* Dataset records:
---*---

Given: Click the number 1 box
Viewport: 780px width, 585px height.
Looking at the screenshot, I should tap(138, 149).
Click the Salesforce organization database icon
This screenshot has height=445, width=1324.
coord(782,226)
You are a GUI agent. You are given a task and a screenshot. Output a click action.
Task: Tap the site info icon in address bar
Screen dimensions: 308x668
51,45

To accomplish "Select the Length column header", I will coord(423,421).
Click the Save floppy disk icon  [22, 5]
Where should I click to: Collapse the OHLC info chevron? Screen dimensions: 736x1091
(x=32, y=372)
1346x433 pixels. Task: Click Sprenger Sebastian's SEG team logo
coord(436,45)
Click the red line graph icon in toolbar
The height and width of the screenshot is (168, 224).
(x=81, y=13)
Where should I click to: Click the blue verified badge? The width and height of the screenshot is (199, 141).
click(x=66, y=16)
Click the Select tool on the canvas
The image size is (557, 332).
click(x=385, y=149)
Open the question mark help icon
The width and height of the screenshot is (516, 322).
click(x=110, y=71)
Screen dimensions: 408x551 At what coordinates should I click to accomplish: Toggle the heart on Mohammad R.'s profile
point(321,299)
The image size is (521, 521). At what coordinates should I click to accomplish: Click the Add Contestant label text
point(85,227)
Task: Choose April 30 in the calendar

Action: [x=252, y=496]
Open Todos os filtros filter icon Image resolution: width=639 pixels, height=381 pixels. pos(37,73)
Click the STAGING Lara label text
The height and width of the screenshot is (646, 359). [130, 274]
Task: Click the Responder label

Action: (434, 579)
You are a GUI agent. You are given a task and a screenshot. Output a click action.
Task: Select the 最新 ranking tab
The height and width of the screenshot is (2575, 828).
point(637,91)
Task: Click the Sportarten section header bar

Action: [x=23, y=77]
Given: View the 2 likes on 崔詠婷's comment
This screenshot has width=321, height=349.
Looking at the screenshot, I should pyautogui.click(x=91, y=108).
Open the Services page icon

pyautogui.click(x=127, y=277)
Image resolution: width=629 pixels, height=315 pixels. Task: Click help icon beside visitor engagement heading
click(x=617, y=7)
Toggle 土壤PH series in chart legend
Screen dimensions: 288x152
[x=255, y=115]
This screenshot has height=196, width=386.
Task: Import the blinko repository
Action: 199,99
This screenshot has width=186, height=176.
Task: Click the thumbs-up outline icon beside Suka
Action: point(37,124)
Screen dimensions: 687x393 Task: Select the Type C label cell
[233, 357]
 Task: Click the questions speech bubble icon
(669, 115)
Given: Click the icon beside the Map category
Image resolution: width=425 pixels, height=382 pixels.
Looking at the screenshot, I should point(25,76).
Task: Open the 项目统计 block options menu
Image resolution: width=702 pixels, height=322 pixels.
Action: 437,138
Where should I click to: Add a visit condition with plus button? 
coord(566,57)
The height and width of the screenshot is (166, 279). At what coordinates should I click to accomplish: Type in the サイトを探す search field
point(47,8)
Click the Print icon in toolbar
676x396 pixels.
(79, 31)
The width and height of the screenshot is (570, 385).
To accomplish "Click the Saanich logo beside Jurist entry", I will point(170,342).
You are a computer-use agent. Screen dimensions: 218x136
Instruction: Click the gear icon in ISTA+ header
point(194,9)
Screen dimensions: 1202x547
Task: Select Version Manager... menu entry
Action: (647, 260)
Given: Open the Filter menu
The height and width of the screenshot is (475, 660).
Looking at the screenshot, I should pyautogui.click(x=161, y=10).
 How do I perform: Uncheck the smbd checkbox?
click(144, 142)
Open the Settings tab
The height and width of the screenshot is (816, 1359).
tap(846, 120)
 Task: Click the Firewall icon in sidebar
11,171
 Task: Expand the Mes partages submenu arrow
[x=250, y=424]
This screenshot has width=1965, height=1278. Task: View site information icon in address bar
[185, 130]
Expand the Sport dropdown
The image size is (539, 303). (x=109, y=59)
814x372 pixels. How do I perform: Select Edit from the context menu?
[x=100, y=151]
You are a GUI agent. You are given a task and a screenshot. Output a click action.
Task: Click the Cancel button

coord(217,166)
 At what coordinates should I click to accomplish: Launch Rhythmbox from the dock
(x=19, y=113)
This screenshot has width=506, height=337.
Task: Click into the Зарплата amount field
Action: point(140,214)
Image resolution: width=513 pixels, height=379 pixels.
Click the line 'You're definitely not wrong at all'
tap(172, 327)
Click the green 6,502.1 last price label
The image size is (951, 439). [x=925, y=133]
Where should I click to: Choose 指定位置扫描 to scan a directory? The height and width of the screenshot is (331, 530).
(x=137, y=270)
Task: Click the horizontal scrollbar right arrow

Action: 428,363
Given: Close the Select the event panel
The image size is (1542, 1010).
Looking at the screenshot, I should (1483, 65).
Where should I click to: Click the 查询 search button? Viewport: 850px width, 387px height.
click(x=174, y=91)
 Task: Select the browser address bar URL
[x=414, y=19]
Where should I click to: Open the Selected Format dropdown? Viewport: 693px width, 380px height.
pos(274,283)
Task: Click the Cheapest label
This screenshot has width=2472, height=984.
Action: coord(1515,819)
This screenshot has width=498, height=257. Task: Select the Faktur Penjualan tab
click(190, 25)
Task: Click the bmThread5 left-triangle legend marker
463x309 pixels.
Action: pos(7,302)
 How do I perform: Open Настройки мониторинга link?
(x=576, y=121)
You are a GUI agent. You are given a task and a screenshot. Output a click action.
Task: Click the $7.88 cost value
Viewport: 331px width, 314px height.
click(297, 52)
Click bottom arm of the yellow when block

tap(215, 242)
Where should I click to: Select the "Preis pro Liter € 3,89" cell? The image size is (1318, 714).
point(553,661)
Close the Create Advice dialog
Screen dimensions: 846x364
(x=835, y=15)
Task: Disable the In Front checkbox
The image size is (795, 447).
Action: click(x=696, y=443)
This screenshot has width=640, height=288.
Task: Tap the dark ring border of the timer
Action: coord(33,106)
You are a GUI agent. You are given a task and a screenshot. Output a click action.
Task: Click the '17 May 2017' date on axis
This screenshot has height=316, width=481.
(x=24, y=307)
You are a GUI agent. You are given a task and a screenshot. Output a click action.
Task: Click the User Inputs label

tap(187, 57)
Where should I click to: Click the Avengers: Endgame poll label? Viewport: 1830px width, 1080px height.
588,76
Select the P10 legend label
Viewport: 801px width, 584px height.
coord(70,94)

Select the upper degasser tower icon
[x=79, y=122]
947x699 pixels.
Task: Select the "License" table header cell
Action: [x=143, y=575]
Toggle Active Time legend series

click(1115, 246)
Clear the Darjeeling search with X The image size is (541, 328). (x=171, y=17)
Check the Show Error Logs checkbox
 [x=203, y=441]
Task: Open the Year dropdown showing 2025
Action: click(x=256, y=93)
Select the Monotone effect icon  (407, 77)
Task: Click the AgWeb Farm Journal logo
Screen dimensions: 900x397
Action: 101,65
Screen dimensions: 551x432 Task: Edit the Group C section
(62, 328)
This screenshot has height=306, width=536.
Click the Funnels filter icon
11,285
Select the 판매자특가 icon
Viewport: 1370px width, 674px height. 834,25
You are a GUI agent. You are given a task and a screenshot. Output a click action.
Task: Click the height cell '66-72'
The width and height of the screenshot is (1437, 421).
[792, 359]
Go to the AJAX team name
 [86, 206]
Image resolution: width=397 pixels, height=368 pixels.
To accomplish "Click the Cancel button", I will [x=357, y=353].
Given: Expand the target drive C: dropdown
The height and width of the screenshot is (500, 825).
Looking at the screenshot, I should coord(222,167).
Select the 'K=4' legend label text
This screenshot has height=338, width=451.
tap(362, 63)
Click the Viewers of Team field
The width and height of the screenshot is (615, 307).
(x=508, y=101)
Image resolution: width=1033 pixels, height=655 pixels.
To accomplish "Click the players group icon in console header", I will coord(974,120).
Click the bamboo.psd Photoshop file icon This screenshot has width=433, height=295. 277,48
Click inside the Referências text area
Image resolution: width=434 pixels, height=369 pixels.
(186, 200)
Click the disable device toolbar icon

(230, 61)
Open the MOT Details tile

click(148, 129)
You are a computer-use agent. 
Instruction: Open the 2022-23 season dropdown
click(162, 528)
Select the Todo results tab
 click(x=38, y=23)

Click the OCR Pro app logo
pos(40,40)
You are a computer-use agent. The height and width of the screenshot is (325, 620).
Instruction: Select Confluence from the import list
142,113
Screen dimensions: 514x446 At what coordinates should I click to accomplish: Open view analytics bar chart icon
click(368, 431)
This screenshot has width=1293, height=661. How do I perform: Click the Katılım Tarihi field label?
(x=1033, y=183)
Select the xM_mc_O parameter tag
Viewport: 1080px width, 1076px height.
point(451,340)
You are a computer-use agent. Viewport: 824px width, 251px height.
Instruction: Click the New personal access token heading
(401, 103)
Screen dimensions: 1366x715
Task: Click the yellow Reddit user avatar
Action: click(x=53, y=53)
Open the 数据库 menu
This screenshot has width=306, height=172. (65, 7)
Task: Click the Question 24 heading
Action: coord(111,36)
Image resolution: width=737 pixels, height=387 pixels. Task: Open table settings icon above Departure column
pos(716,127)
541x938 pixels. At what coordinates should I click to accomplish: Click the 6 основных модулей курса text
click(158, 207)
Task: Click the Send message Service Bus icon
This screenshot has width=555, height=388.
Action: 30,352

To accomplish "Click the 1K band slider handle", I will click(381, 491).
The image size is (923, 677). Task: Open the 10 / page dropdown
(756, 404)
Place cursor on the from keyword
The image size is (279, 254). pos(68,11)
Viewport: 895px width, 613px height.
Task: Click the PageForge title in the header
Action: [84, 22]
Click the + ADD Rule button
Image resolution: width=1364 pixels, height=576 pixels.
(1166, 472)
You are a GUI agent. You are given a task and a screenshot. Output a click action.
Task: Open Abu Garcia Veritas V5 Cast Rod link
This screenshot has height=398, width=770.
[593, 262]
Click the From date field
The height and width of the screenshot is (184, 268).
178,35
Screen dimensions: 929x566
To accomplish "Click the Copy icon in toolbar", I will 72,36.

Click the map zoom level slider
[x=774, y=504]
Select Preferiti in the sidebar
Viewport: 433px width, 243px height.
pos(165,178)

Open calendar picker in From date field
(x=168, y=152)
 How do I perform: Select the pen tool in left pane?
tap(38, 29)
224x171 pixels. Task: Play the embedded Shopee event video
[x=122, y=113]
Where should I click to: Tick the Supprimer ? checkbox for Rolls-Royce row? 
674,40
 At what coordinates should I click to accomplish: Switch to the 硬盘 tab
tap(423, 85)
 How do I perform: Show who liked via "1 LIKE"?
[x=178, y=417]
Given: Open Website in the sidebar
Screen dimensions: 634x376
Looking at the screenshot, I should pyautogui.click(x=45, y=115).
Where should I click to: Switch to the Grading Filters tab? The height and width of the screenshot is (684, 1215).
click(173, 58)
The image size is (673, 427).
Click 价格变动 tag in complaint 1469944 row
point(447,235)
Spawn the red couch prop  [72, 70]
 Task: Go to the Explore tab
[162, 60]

---*---

Please, from the entries above, set down exactly the lines from the one containing "The height and width of the screenshot is (2575, 828)." through the one containing "You are a computer-use agent. Screen", and only those.

The height and width of the screenshot is (2575, 828).
point(637,91)
Task: Click the Sportarten section header bar

Action: [x=23, y=77]
Given: View the 2 likes on 崔詠婷's comment
This screenshot has width=321, height=349.
Looking at the screenshot, I should pyautogui.click(x=91, y=108).
Open the Services page icon

pyautogui.click(x=127, y=277)
Image resolution: width=629 pixels, height=315 pixels. Task: Click help icon beside visitor engagement heading
click(x=617, y=7)
Toggle 土壤PH series in chart legend
Screen dimensions: 288x152
[x=255, y=115]
This screenshot has height=196, width=386.
Task: Import the blinko repository
Action: 199,99
This screenshot has width=186, height=176.
Task: Click the thumbs-up outline icon beside Suka
Action: point(37,124)
Screen dimensions: 687x393 Task: Select the Type C label cell
[233, 357]
 Task: Click the questions speech bubble icon
(669, 115)
Given: Click the icon beside the Map category
Image resolution: width=425 pixels, height=382 pixels.
Looking at the screenshot, I should point(25,76).
Task: Open the 项目统计 block options menu
Image resolution: width=702 pixels, height=322 pixels.
Action: 437,138
Where should I click to: Add a visit condition with plus button? 
coord(566,57)
The height and width of the screenshot is (166, 279). At what coordinates should I click to accomplish: Type in the サイトを探す search field
point(47,8)
Click the Print icon in toolbar
676x396 pixels.
(79, 31)
The width and height of the screenshot is (570, 385).
To accomplish "Click the Saanich logo beside Jurist entry", I will point(170,342).
You are a computer-use agent. Screen dimensions: 218x136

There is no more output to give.